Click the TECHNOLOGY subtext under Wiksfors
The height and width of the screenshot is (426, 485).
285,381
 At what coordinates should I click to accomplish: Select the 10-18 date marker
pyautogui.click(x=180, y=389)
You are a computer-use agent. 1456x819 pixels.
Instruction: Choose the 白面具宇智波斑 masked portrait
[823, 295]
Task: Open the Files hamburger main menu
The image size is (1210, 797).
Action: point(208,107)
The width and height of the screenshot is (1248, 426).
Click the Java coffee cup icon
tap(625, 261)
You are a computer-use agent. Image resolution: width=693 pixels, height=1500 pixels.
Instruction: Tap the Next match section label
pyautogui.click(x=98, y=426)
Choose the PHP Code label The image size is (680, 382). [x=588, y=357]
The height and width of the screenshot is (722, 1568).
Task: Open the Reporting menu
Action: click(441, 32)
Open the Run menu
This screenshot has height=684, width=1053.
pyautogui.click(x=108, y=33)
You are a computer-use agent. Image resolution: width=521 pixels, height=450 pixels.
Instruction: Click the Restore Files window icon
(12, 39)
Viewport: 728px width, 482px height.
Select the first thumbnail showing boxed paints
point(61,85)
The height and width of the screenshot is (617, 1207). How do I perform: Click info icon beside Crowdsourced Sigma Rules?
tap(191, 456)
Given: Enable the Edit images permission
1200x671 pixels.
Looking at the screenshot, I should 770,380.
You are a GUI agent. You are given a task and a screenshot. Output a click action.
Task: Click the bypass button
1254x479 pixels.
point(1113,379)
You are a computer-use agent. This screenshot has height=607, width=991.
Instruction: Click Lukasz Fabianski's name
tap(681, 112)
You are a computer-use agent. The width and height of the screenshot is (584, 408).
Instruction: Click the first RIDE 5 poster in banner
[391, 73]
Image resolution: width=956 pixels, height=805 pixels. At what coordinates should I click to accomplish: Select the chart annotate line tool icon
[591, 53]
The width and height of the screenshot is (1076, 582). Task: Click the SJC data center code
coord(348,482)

★ ★ ★

Copy exactly. Include the line containing "Instruction: Tap the Next match section label" and every later line through the end of the listing, and nothing else.

Written response:
Instruction: Tap the Next match section label
pyautogui.click(x=98, y=426)
Choose the PHP Code label The image size is (680, 382). [x=588, y=357]
The height and width of the screenshot is (722, 1568).
Task: Open the Reporting menu
Action: click(441, 32)
Open the Run menu
This screenshot has height=684, width=1053.
pyautogui.click(x=108, y=33)
You are a computer-use agent. Image resolution: width=521 pixels, height=450 pixels.
Instruction: Click the Restore Files window icon
(12, 39)
Viewport: 728px width, 482px height.
Select the first thumbnail showing boxed paints
point(61,85)
The height and width of the screenshot is (617, 1207). How do I perform: Click info icon beside Crowdsourced Sigma Rules?
tap(191, 456)
Given: Enable the Edit images permission
1200x671 pixels.
Looking at the screenshot, I should 770,380.
You are a GUI agent. You are given a task and a screenshot. Output a click action.
Task: Click the bypass button
1254x479 pixels.
point(1113,379)
You are a computer-use agent. This screenshot has height=607, width=991.
Instruction: Click Lukasz Fabianski's name
tap(681, 112)
You are a computer-use agent. The width and height of the screenshot is (584, 408).
Instruction: Click the first RIDE 5 poster in banner
[391, 73]
Image resolution: width=956 pixels, height=805 pixels. At what coordinates should I click to accomplish: Select the chart annotate line tool icon
[591, 53]
The width and height of the screenshot is (1076, 582). Task: Click the SJC data center code
coord(348,482)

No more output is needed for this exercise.